----- DATA PROVIDED

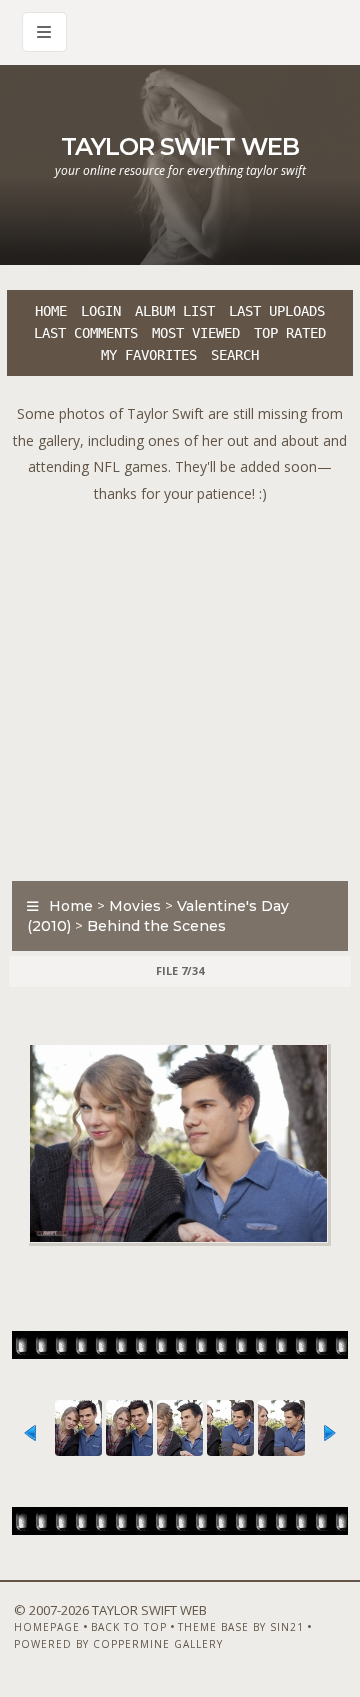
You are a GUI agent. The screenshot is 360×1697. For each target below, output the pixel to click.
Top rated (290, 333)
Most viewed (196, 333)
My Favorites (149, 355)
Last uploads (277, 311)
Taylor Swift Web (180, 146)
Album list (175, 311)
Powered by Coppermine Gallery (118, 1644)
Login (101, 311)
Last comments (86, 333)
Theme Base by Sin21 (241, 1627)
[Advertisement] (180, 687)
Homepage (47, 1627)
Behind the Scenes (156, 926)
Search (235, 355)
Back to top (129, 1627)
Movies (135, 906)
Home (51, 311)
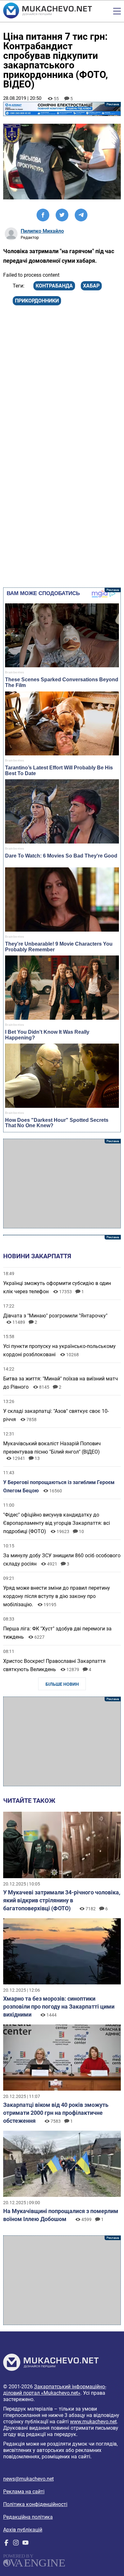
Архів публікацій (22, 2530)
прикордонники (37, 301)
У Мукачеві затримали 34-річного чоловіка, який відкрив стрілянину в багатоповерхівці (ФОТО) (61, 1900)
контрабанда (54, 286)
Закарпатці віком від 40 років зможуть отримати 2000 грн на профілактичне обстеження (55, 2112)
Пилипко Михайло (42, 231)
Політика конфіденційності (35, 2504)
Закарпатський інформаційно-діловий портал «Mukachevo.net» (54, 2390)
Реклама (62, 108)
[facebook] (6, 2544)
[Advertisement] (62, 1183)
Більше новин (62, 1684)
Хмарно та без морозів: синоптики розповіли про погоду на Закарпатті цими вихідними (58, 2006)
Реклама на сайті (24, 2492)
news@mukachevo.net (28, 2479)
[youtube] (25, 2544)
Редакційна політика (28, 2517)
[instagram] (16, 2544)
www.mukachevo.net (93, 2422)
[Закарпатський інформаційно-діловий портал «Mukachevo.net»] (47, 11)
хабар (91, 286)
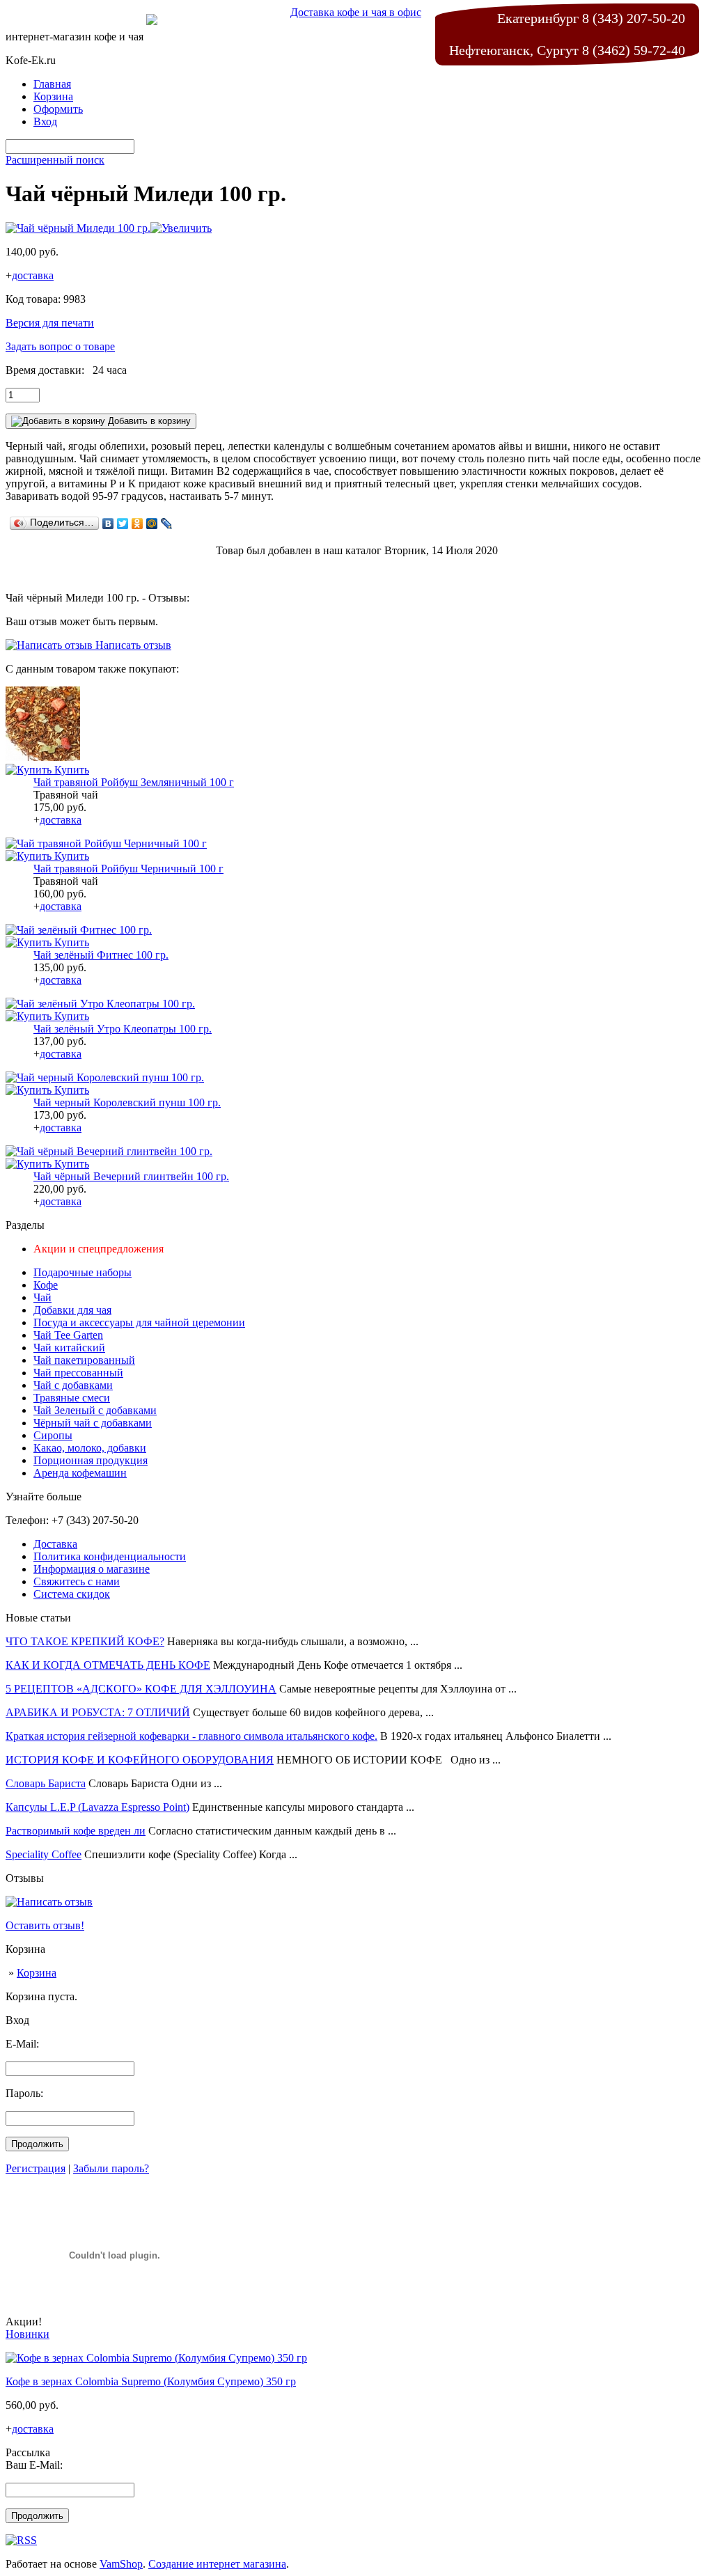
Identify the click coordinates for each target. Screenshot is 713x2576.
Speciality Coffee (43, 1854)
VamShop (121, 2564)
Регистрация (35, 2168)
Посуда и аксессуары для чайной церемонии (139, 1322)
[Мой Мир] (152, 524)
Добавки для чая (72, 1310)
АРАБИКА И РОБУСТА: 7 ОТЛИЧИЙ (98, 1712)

----------

EXERCISE GOAL: Please repeat every record above exactly, but leave out the pictures.

RESULT OF THIS EXERCISE:
You are a GUI agent. The screenshot is 360×1697. For each target below, output the pixel to click.
Top rated (290, 333)
Most viewed (196, 333)
My Favorites (149, 355)
Last uploads (277, 311)
Taylor Swift Web (180, 146)
Album list (175, 311)
Powered by Coppermine Gallery (118, 1644)
Login (101, 311)
Last comments (86, 333)
Theme Base by Sin21 (241, 1627)
[Advertisement] (180, 687)
Homepage (47, 1627)
Behind the Scenes (156, 926)
Search (235, 355)
Back to top (129, 1627)
Movies (135, 906)
Home (51, 311)
Архів публікацій (22, 2530)
прикордонники (37, 301)
У Мукачеві затримали 34-річного чоловіка, який відкрив стрілянину в багатоповерхівці (ФОТО) (61, 1900)
контрабанда (54, 286)
Закарпатці віком від 40 років зможуть отримати 2000 грн на профілактичне обстеження (55, 2112)
Пилипко Михайло (42, 231)
Політика конфіденційності (35, 2504)
Закарпатський інформаційно-діловий портал «Mukachevo.net» (54, 2390)
Реклама (62, 108)
[facebook] (6, 2544)
[Advertisement] (62, 1183)
Більше новин (62, 1684)
Хмарно та без морозів: синоптики розповіли про погоду на Закарпатті цими вихідними (58, 2006)
Реклама на сайті (24, 2492)
news@mukachevo.net (28, 2479)
[youtube] (25, 2544)
Редакційна політика (28, 2517)
[instagram] (16, 2544)
www.mukachevo.net (93, 2422)
[Закарпатський інформаційно-діловий портал «Mukachevo.net»] (47, 11)
хабар (91, 286)
Identify the click coordinates for each target. Screenshot is 713x2576.
Speciality Coffee (43, 1854)
VamShop (121, 2564)
Регистрация (35, 2168)
Посуда и аксессуары для чайной церемонии (139, 1322)
[Мой Мир] (152, 524)
Добавки для чая (72, 1310)
АРАБИКА И РОБУСТА: 7 ОТЛИЧИЙ (98, 1712)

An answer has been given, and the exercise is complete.